▶ _Dataset records_:
···

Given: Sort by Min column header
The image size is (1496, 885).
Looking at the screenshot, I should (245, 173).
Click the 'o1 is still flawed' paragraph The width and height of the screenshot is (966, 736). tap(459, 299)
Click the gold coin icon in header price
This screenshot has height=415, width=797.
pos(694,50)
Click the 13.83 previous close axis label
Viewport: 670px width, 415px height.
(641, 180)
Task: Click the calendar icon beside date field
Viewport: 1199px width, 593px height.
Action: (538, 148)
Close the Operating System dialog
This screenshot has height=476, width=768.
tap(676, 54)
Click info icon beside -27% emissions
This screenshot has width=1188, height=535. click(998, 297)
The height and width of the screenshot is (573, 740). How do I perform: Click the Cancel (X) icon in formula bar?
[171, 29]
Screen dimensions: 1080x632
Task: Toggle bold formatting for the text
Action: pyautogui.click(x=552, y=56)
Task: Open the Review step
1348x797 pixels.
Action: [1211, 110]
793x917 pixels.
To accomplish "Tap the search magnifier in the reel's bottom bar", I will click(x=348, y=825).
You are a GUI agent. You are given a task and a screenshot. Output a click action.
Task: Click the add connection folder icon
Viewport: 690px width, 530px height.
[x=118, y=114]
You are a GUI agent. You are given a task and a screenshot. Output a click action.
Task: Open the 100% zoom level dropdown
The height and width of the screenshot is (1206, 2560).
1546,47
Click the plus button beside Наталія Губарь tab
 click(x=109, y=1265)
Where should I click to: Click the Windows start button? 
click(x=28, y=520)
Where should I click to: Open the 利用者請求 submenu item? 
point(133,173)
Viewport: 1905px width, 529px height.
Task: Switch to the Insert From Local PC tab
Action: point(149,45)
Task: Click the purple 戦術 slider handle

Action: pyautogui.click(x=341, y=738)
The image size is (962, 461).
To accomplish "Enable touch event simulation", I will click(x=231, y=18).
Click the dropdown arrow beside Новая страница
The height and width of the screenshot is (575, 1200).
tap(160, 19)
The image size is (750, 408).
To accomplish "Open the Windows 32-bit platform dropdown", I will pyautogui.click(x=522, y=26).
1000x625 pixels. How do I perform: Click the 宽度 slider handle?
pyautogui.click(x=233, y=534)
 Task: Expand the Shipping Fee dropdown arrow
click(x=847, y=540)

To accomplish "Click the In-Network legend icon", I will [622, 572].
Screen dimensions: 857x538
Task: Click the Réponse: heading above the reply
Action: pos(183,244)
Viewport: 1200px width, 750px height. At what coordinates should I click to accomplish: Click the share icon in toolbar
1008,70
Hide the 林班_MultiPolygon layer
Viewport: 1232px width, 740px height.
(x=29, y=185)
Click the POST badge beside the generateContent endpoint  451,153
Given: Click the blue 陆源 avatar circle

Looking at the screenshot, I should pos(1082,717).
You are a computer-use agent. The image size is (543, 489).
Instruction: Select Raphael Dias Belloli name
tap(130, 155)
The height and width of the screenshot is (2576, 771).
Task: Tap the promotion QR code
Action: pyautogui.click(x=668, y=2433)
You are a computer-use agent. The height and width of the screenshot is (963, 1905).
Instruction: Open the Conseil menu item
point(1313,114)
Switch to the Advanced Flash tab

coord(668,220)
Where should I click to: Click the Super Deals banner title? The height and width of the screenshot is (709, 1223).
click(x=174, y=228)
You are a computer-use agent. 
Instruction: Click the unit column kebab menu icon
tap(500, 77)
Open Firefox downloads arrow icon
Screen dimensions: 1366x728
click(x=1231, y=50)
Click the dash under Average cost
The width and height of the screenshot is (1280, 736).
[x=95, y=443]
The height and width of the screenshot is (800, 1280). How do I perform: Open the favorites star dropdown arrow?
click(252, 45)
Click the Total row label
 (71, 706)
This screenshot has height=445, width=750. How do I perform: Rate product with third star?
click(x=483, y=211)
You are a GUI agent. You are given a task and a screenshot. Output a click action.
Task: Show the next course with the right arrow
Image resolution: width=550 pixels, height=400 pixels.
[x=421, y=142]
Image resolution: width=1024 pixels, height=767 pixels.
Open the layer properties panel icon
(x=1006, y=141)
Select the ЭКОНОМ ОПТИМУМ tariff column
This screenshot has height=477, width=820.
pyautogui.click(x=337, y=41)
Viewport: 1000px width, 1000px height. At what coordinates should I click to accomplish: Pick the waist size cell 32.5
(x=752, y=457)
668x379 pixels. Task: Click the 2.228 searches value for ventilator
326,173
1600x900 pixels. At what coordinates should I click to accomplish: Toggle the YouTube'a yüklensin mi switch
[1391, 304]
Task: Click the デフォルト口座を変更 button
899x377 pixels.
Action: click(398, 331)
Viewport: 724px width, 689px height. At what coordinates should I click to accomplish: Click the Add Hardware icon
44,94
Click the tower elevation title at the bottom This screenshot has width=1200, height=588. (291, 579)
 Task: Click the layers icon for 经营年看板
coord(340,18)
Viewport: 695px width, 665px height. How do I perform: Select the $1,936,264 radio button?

···

▶ _Required action_: Print out, without change, each line from the line holding "Task: Click the layers icon for 经营年看板" to the final line of the material.

▶ _Worked solution_:
 Task: Click the layers icon for 经营年看板
coord(340,18)
Viewport: 695px width, 665px height. How do I perform: Select the $1,936,264 radio button?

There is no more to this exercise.